Таким образом, на пути Долгорукова стала «либеральная» бюрократия, для которой он со своими феодальными замашками был так же неприемлем, как и для придворной камарильи, которая не могла простить ему его юношеских грехов. Идти обычным путем по бюрократической лестнице табели о рангах он не имел терпения и считал ниже своего достоинства. Еще в 1842 году он жаловался парижским друзьям, что в России места раздаются «смотря по чину, какой кто имеет», а в 1844 году он писал в порыве откровенности Бенкендорфу: «За последние 30 лет повышать в чинах стали гораздо медленнее, чем это было прежде. Теперь к 50 годам дослуживаются до чина, до которого прежде можно было дослужиться в 30–40 лет». Ему было уже за сорок лет, и начинать восхождение с первых ступеней было слишком поздно. «В России, — писал он с горькой обидой в 1860 году, — чтобы занимать место, необходимо иметь соответствующий чин. Если государь находит человека честного, способного занять какую-нибудь должность, но не имеющего чина, нужного для этого поста, он не может его назначить. Этот порядок служит сильнейшей гарантией для ничтожества, низости, подкупности». Поэтому он жестоко высмеивает табель о рангах с ее классами: «смешной перечень лишенных всякого значения мандаринов! В России больше чем где-либо существует советников и меньше чем где-либо спрашивают советов». Чины — это в настоящее время ничто, как парник дураков и мошенников», — утверждает он. Поэтому «российский двор, куда доступ получается не по способностям и не по фамилиям, а единственно по чину, не есть двор европейский, но двор азиатский, полукитайский, облаченный в европейское платье. Нет ни малейшей чести принадлежать к подобному двору», — добавляет он с едва скрытой досадой лисицы, с жадностью взирающей на недоступный виноград. «К несчастью, — продолжает он, — Александр Николаевич не догадывается, что новый порядок вещей требует и людей новых, — и злорадно повторяет слова, сказанные ему одним иностранным дипломатом: «Сколь опасно вверять извозчикам управление поездами железных дорог»[42].

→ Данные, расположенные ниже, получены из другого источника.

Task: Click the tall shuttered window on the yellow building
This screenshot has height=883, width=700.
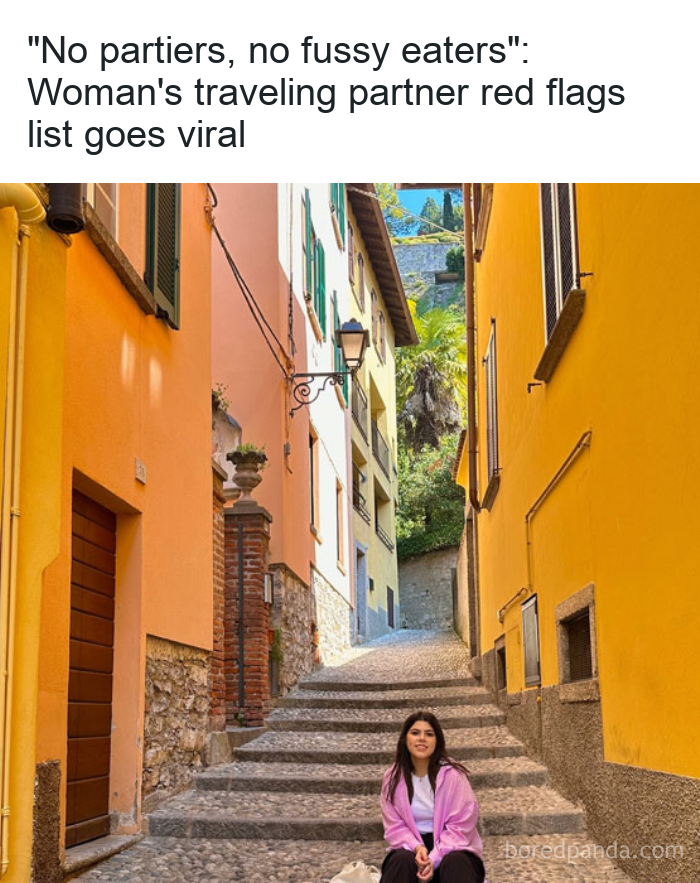Action: (x=559, y=258)
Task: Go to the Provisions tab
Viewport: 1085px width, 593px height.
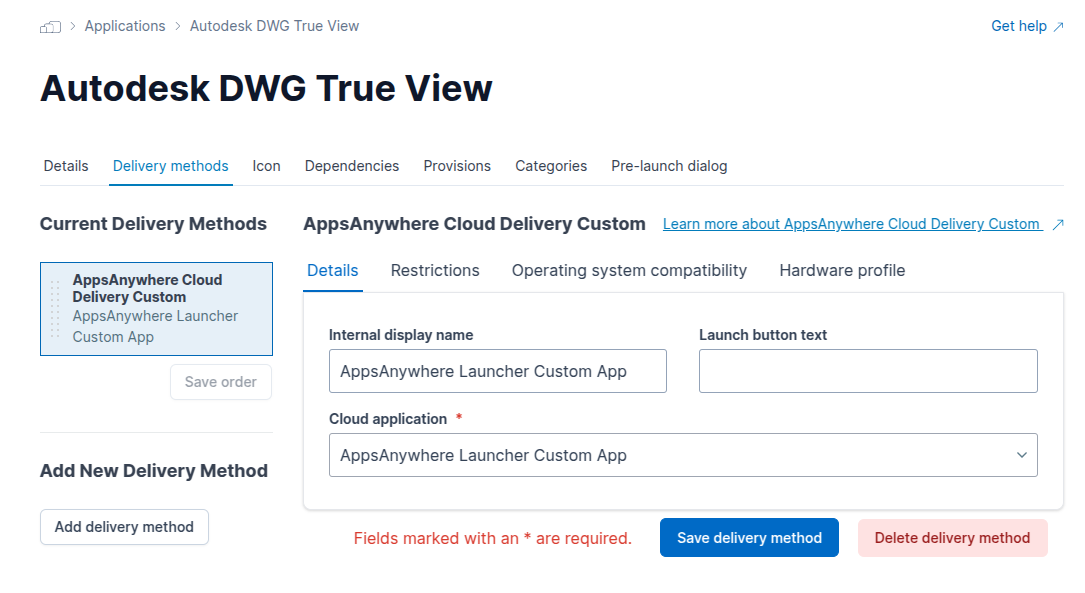Action: tap(457, 166)
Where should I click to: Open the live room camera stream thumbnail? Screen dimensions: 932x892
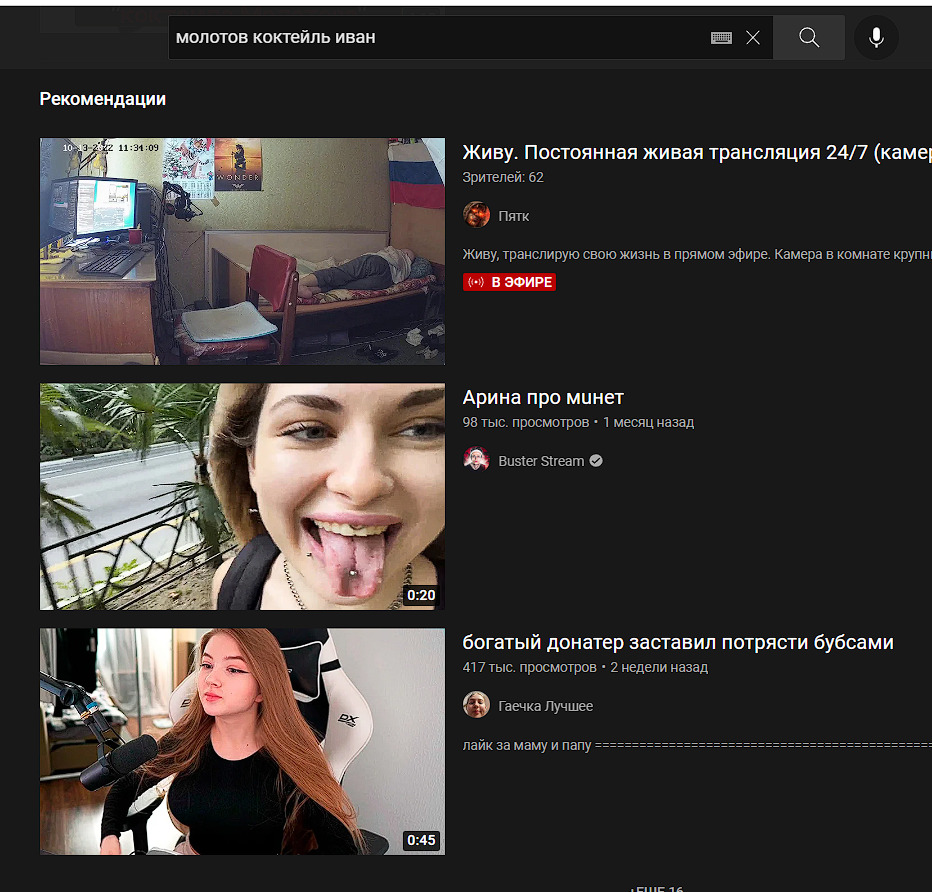click(242, 251)
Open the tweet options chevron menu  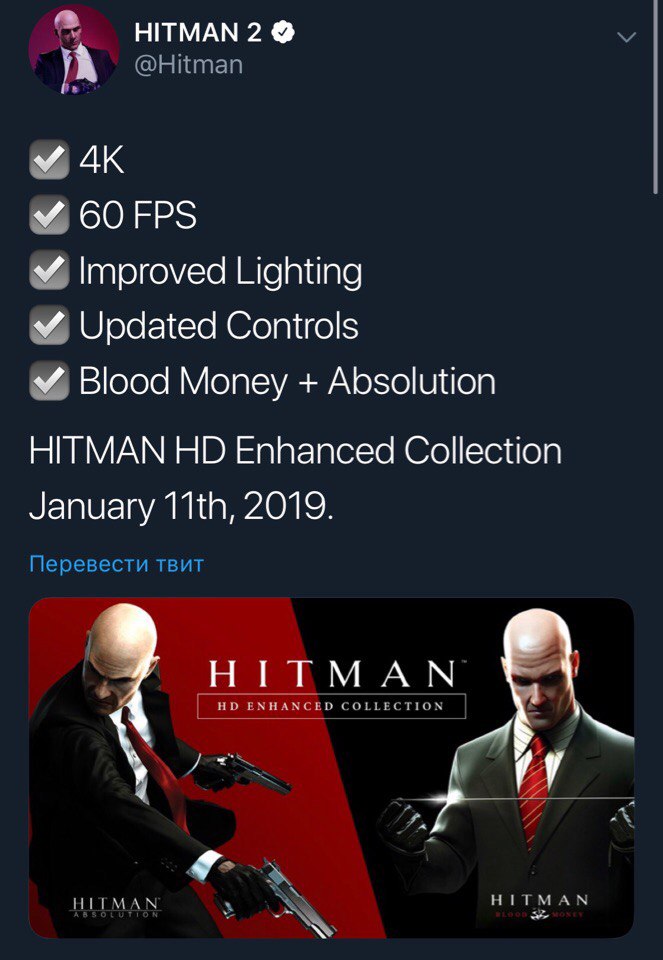tap(626, 37)
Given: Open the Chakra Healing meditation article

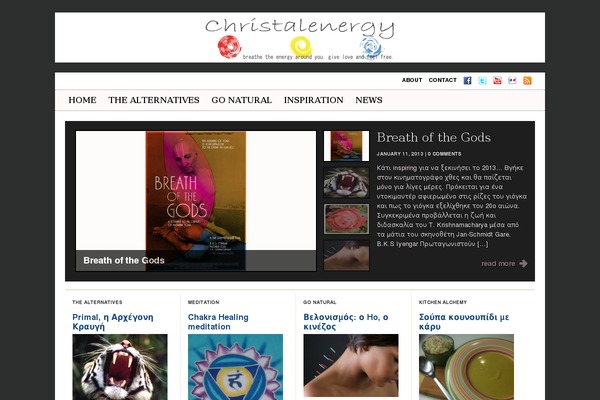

Разочарованный в своих честолюбивых планах, уязвленный в своем самолюбии, убедившись в недостижимости намеченной цели, Долгоруков отряс прах от ног и 1 мая 1859 года выехал через Одессу за границу, чтоб больше не вернуться, бросив на родине жену, с которой был не в ладах, и малолетнего сына[43]. Его выезд из России воскрешал старинный «отъезд» недовольного боярина XVI века — тот «обычай отъезда, совершенно вкоренившийся в нравах и не заключавший в себе ничего предосудительного», который, по его словам, в свое время «значительно увеличил важность и вес бояр и военачальников и принудил князей ласкать их и обходиться с величавым уважением»[44]. «С подчинением всей России власти великого князя Московского… положение недовольных лиц служилого сословия, — говорит он, — становилось безвыходным, оставалось лишь одно средство: отъезжать в Польшу, подобно князю Курбскому, подобно многим другим»[45] К этому «средству» и прибег князь Долгоруков, когда счел свое положение «безвыходным».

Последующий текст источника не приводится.